Pastor John, usted es un potente ejemplo para muchos de nosotros de un hombre que ora diariamente y ora de manera congregacional en su iglesia. Así que, ¿cómo estructura usted su vida de oración? Esa es la pregunta de hoy de un oyente, un pastor de nombre Phil. «¡Hola, pastor John! Soy un pastor nuevo y Dios me ha estado enseñando mucho acerca de la oración por medio del libro de Tim Keller (‘Prayer: Experiencing Awe and Intimacy with God’), y de Don Carson (‘Praying with Paul: A Call to Spiritual Reformation’). Mi pregunta para usted es puntualmente cuando servía como pastor principal, ¿qué tan a menudo durante el día apartaba tiempo para enfocarse intencionalmente en la oración? ¿Con qué frecuencia oraba por las personas de su iglesia? ¿Intentaba orar por cada uno por su nombre? ¿Tenía algún sistema para orar por todos? ¿Priorizaba a los líderes de la iglesia? Estoy entusiasta por participar en la obra de Dios mediante la oración, y estoy aprendiendo lo importante que es que esto se convierta en mi primera prioridad. Pero hay muchos detalles que no he resuelto».

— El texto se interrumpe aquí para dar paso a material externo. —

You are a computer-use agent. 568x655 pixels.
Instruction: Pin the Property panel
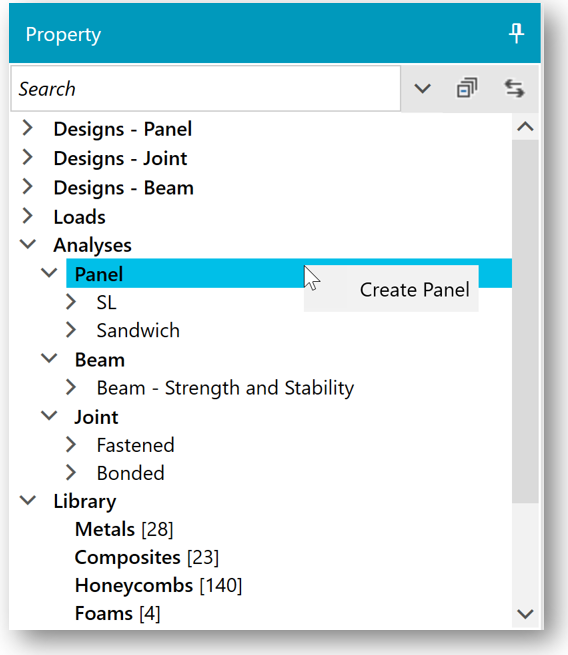tap(516, 33)
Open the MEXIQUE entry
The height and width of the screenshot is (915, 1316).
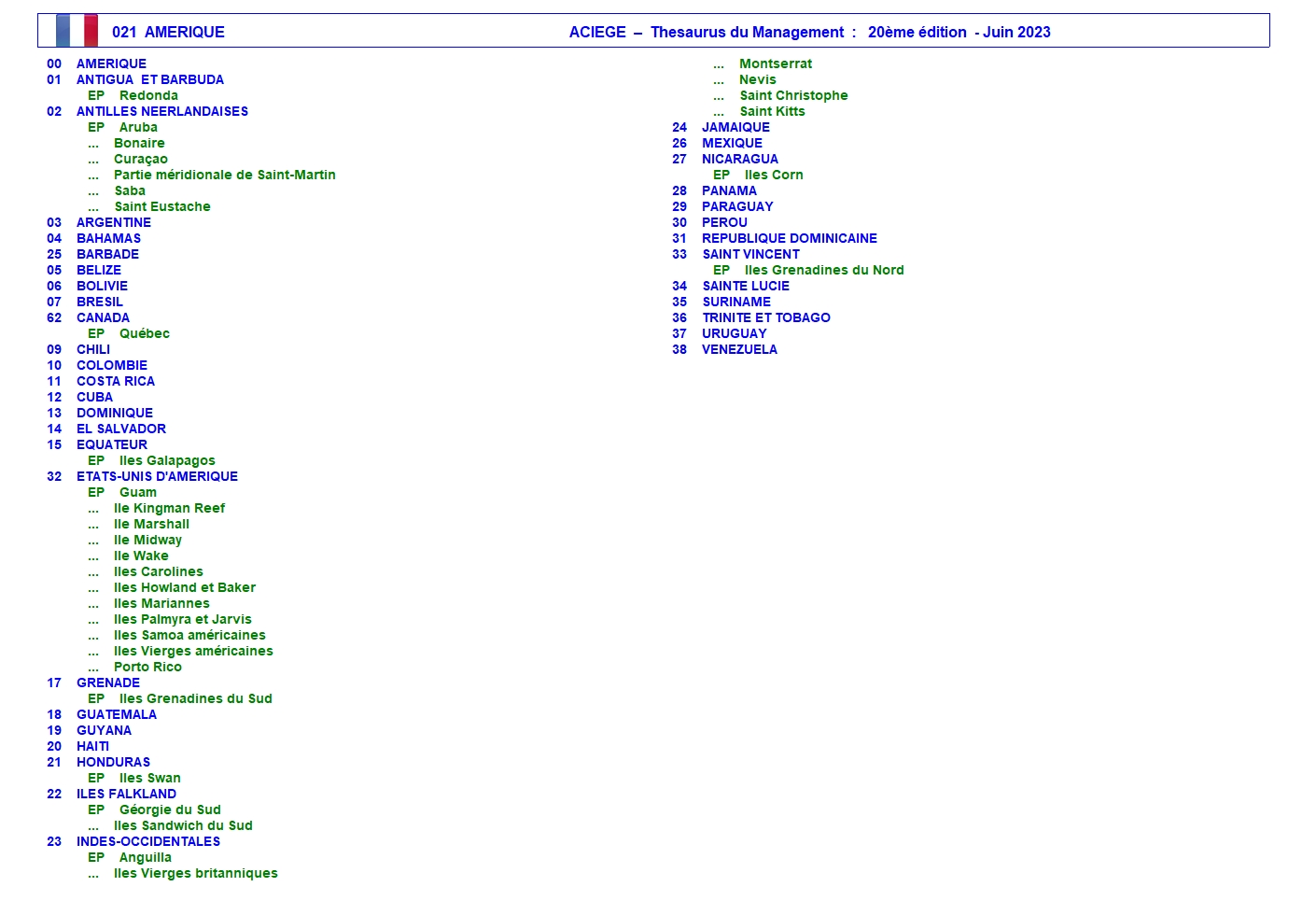[732, 143]
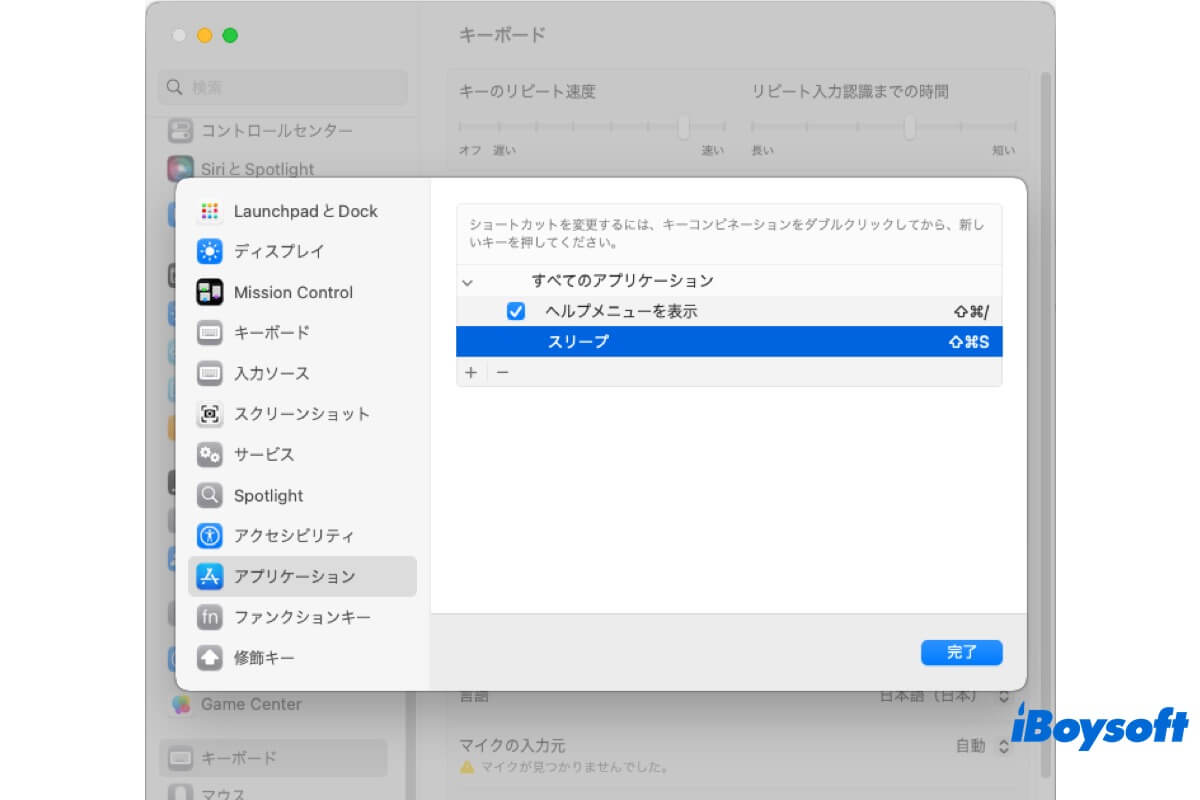Image resolution: width=1200 pixels, height=800 pixels.
Task: Uncheck the ヘルプメニューを表示 checkbox
Action: coord(516,312)
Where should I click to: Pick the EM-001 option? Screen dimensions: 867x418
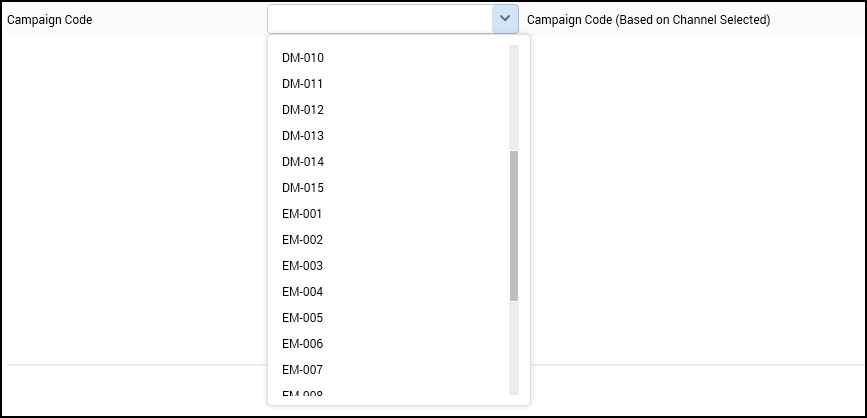tap(302, 214)
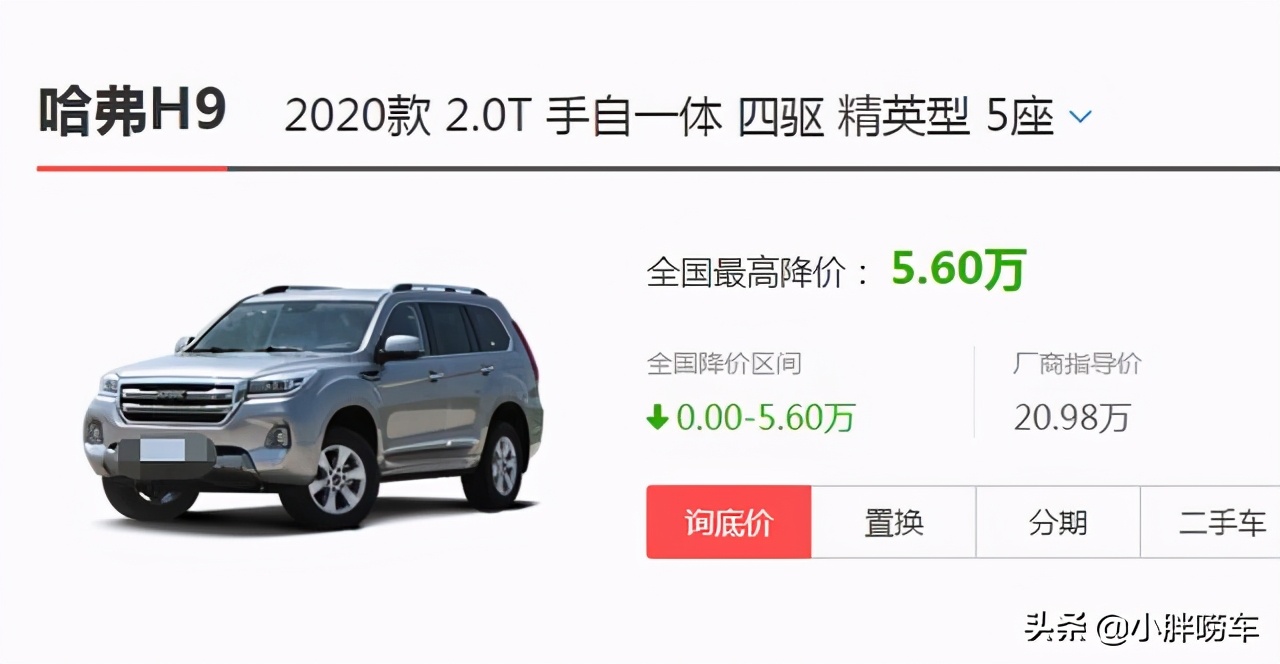Select the 2020款 2.0T trim text
Viewport: 1280px width, 664px height.
point(407,118)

Responder preguntas como esta siempre es peligroso. Primero, porque Jesús dijo que fuéramos a nuestro cuarto y oráramos en lugar de pararnos en una esquina y alardear del largo tiempo que oramos, y lo mucho que oramos, y lo bien que oramos, porque nuestra recompensa será el aplauso de los hombres. En ese caso uno no obtendrá nada de Dios, así que responder una pregunta como esa realmente me podría poner en riesgo espiritual.

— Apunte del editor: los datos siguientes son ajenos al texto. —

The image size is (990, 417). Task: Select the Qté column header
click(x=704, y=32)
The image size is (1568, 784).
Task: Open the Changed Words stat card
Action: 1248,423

Segundo, es peligroso (en la práctica esto es más importante que el oyente lo entienda) porque cualquier vistazo a mi vida —el vistazo biográfico a mis 33 años en el pastorado— en cierto sentido va a ser desorientador, pues cualquier etapa que yo pueda describir, incluso una extensa, digamos diez o quince años, no describe realmente cualquier otra etapa.

Entonces yo podría decir: «Oré de esta forma entre los años quince y treinta». Bueno, podría no haber tenido mayor eficacia los primeros quince años, o pudo ser al revés. Podría describir un lapso de cinco años donde todo iba espectacular, y los otros 25 fueron terribles.

Así que cuando uno lee declaraciones famosas como: «Lutero oraba tres horas», bueno, uno sabe que esa es solo una diminuta porción de su vida que alguien escribió. No era de cada día y cada época, cuando sus hijos tenían cualquier edad imaginable.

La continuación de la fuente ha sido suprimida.